生きている速度

たまに老境に差し掛かった方が
「あっという間でした」とそれまでを振り返って言うのを耳にしたりする。


だけど、その「あっという間」の中の人間としては一年や一週間、一時間がいろいろな自分の感情や物思い(幸せなこと、悲しいこと。迷いや、幸せな見通し)を詰め込む「うつわ」としてリアルに存在していることを実感できる。
ちょうど一年前の一時間と、一週間の一時間、いまこの時の一時間。
例えば「あっという間でした」と口にする老人、職場の同僚、そして自分の一時間は同じ速度で流れているのだろうか。


他人の時間を感じることは出来ないから、分らない。
だけど、自分のなかでも時間は伸びたり縮んだりするからきっと違うのだろう。


いつの頃だったろう。
もう何年か前の話になるけど、新宿JR東口の地下道の真中でずっと突っ立っていたことがある。
そこでは、大量の人が私の後方に向かって歩いていた。

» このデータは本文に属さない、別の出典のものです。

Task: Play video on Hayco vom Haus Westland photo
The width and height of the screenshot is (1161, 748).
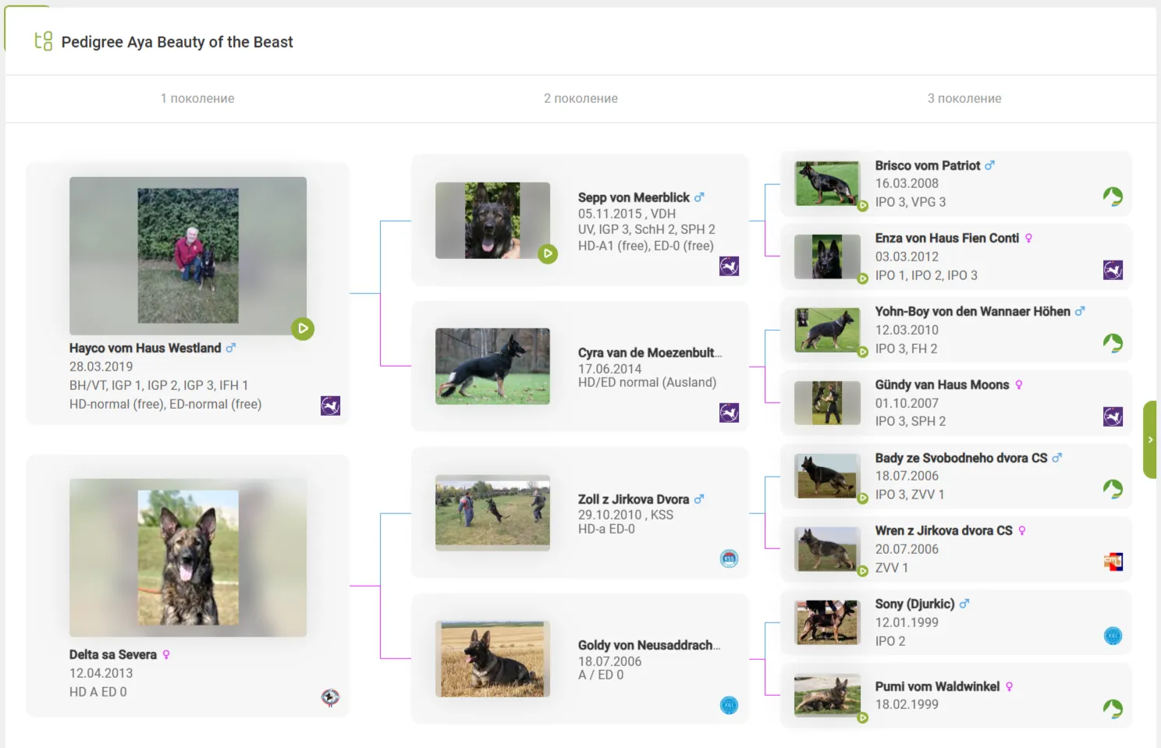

人並みの増減はあるけれど、ずっと大量の人間が波に乗って歩いていた。
目線が合うこともあるけれど、基本的に彼らも私も無関心。
なんでここにいるのだろう、とか思ったりもする。
歩いている彼らには、殆ど目が止まらないのだけど、物凄くゆっくり歩いている人や、ごく稀に止まっている人が居たりして、そういう場合は注意が向く。
「きっと近い速度の人のことがよく見えるのだな」と思ったりした。